[Work item]: Go through the entries and copy every line that has the string "computer" in it.
___ Data for this exercise ___
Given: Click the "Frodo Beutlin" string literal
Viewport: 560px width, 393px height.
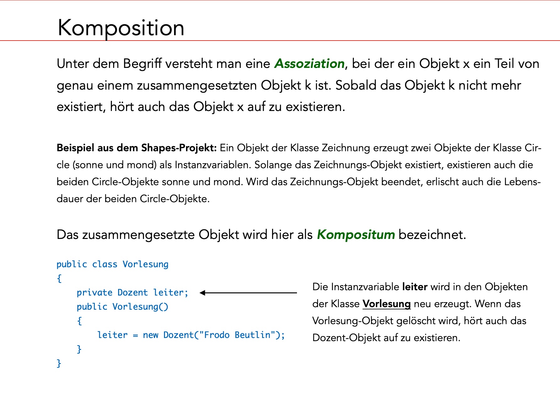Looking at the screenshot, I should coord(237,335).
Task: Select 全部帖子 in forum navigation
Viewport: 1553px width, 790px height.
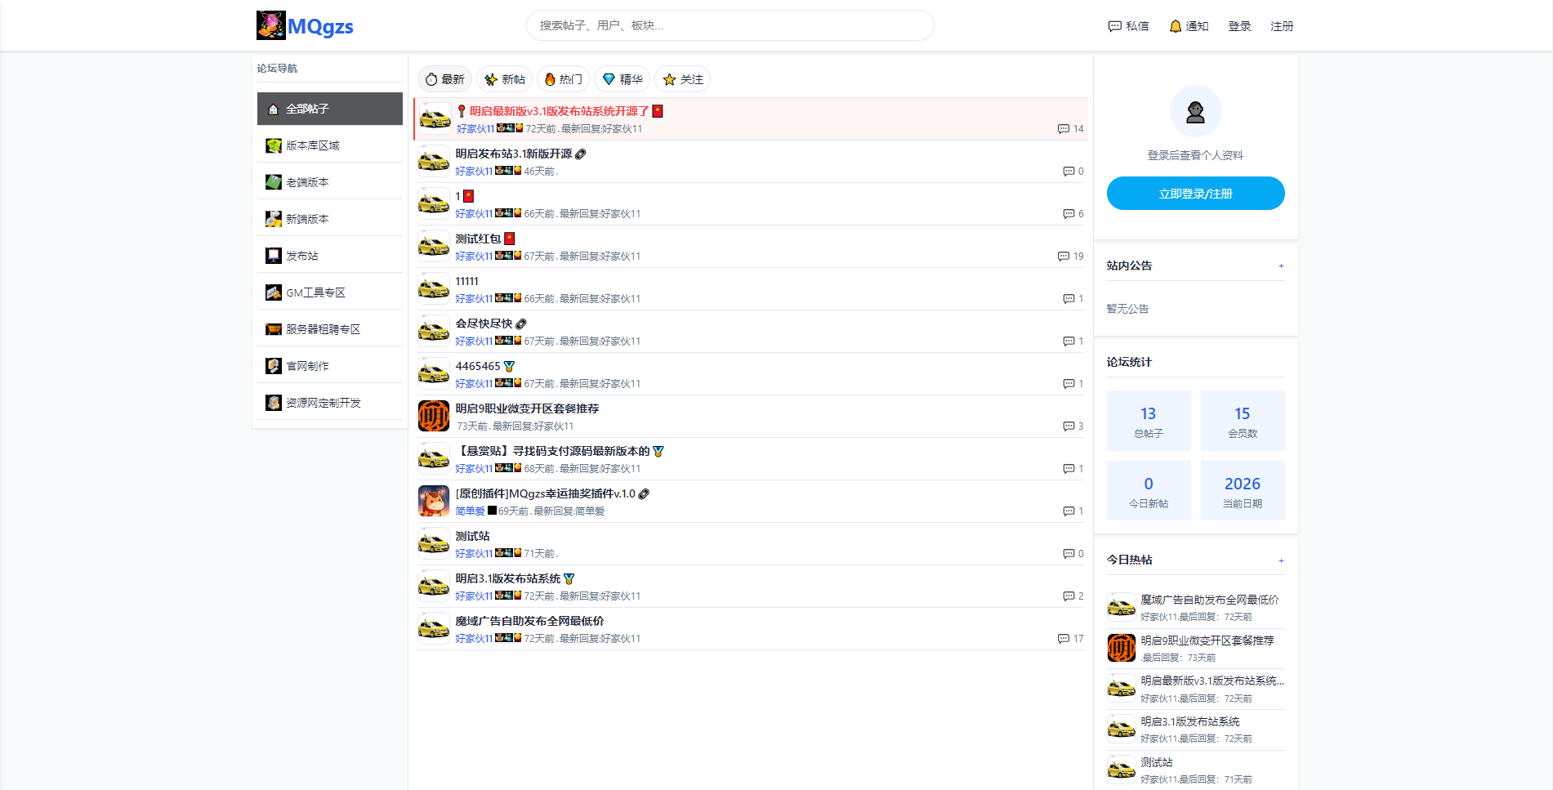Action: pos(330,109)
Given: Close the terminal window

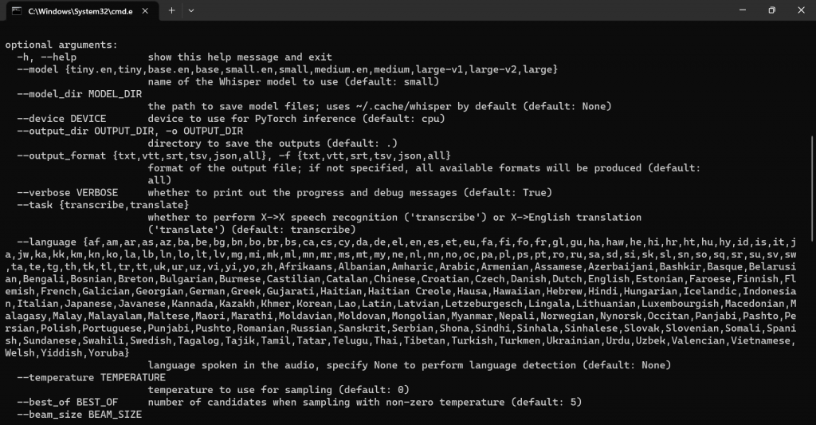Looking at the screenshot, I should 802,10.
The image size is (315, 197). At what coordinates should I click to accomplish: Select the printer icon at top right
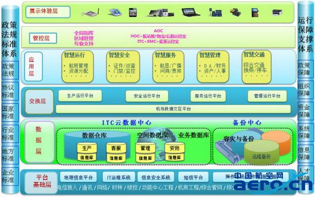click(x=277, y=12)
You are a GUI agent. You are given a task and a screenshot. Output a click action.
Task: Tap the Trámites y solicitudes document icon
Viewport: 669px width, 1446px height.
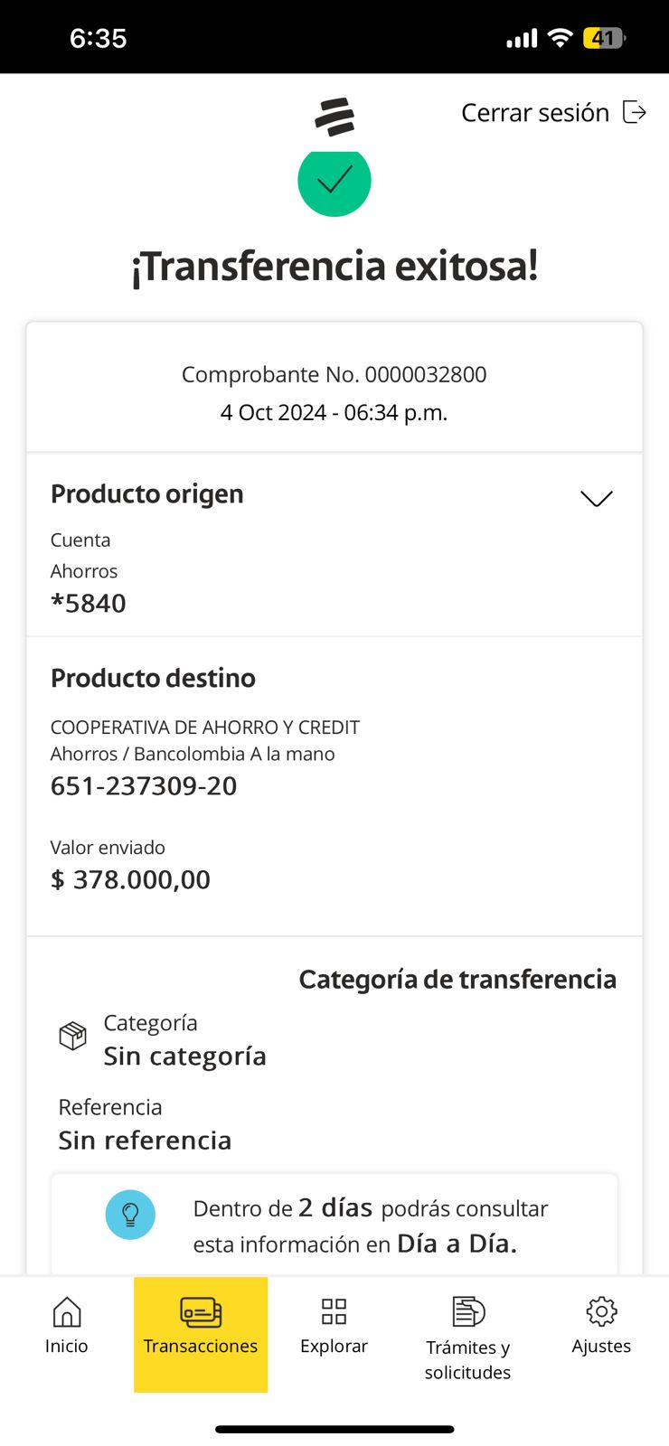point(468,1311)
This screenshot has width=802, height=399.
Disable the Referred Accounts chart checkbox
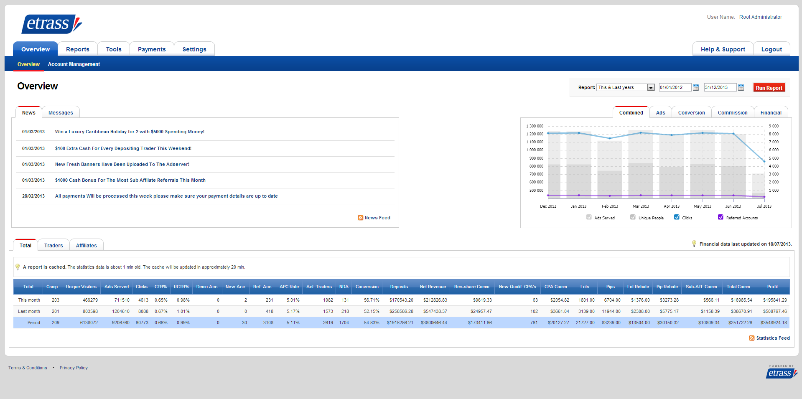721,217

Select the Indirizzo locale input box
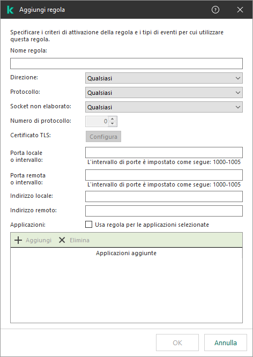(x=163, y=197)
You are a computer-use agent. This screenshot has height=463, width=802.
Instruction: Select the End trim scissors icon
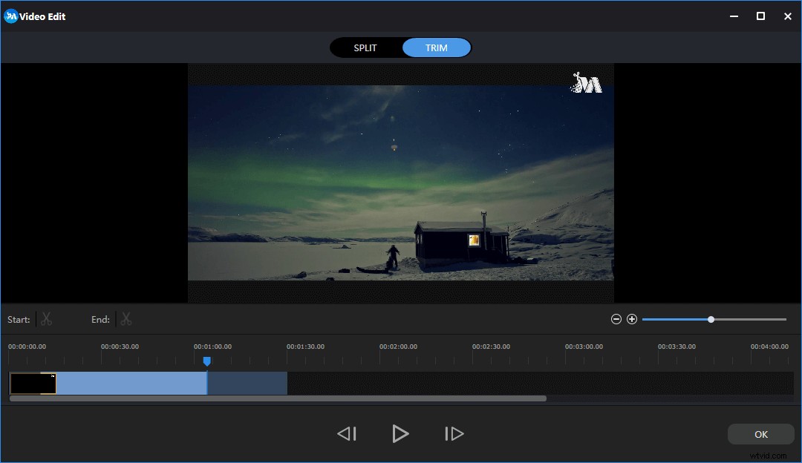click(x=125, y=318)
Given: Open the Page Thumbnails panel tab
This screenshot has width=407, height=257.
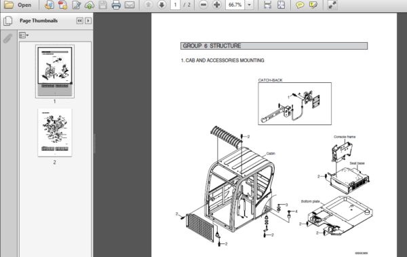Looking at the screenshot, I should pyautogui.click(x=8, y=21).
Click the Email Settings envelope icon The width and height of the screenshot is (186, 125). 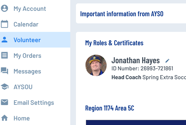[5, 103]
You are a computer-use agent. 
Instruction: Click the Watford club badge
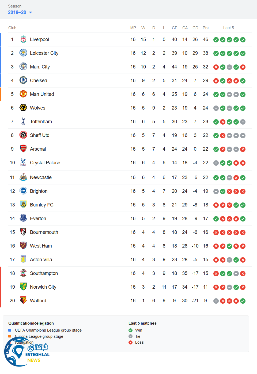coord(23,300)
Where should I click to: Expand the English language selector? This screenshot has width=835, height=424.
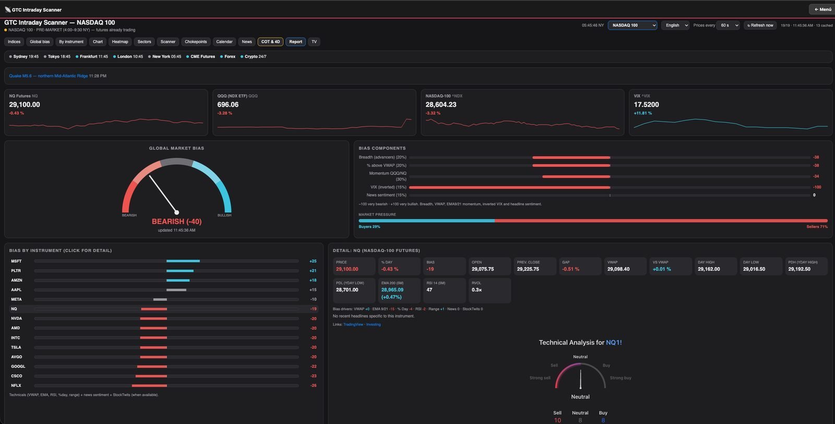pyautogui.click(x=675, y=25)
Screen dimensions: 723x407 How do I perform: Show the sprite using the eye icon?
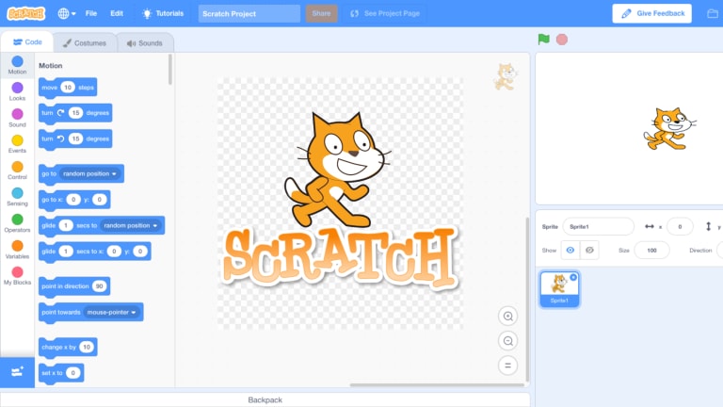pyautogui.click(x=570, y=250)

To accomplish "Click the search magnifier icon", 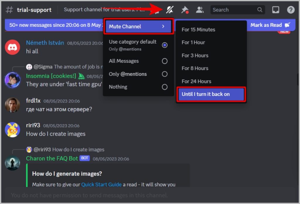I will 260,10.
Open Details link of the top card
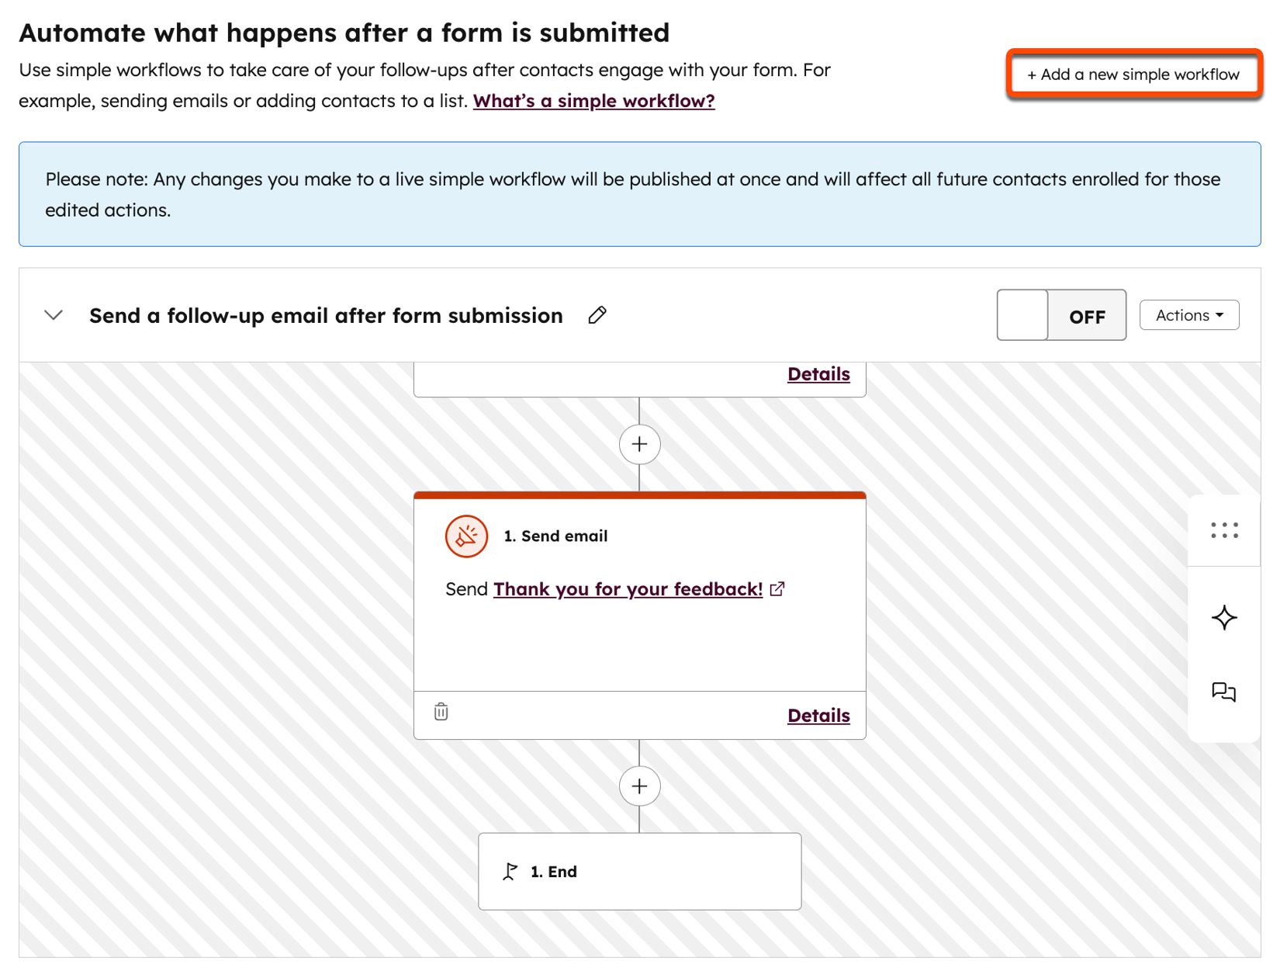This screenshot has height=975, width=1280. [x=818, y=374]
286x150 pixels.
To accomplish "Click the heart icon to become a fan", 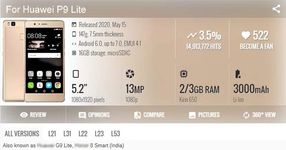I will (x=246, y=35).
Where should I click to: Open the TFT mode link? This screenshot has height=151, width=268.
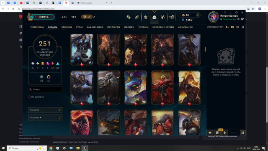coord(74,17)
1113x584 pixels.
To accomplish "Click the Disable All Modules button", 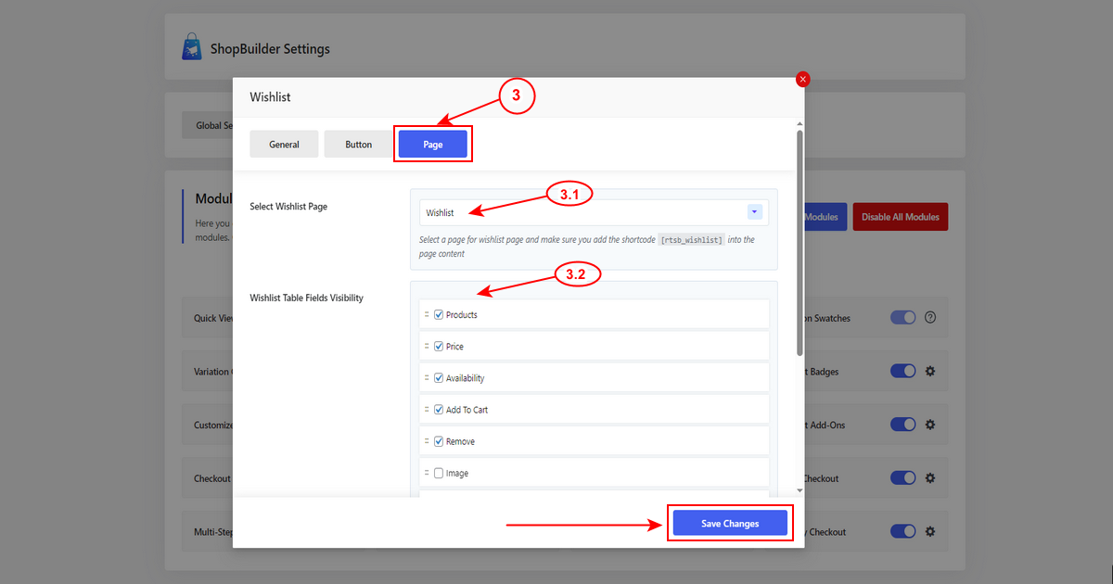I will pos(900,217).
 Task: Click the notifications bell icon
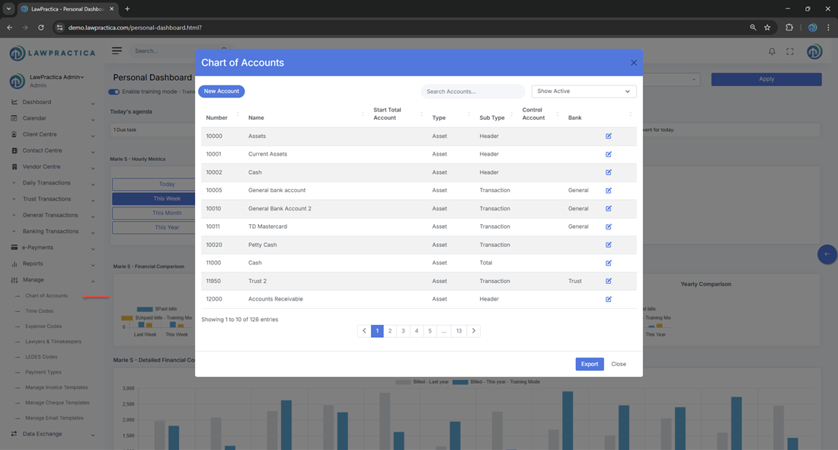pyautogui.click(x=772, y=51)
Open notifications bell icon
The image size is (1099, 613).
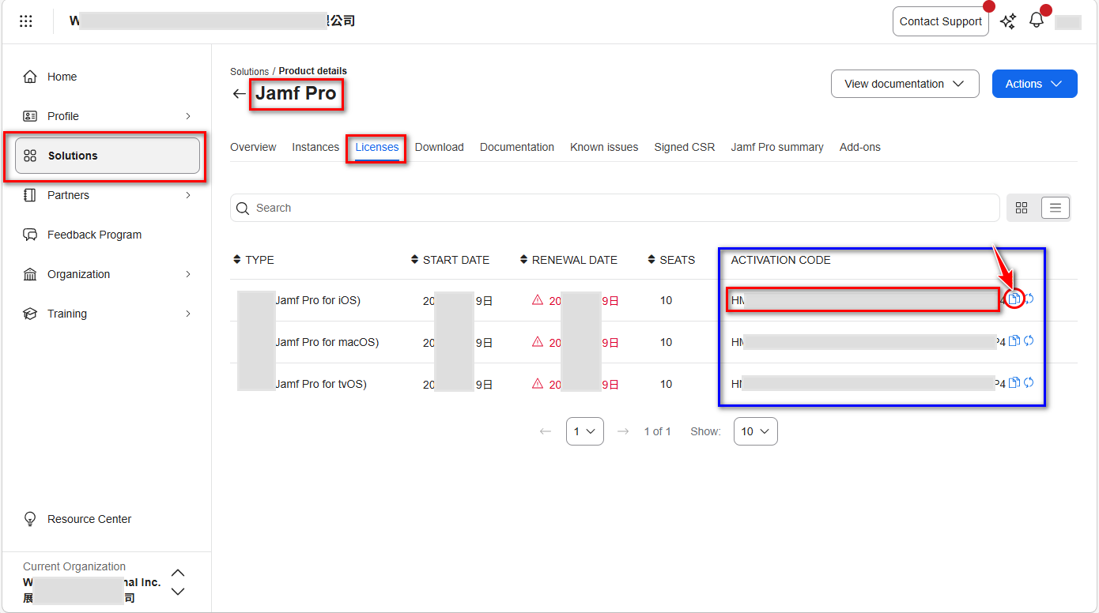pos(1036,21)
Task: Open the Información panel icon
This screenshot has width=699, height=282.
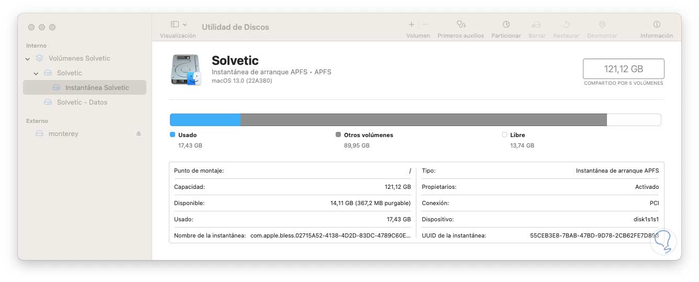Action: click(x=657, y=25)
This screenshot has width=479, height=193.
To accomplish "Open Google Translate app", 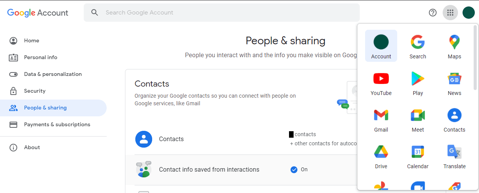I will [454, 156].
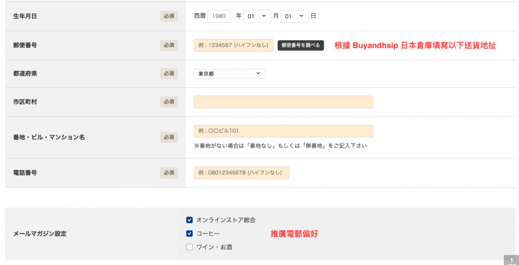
___
[Task response]:
You are a computer-use agent. This screenshot has height=463, width=802.
You are a computer-use agent. 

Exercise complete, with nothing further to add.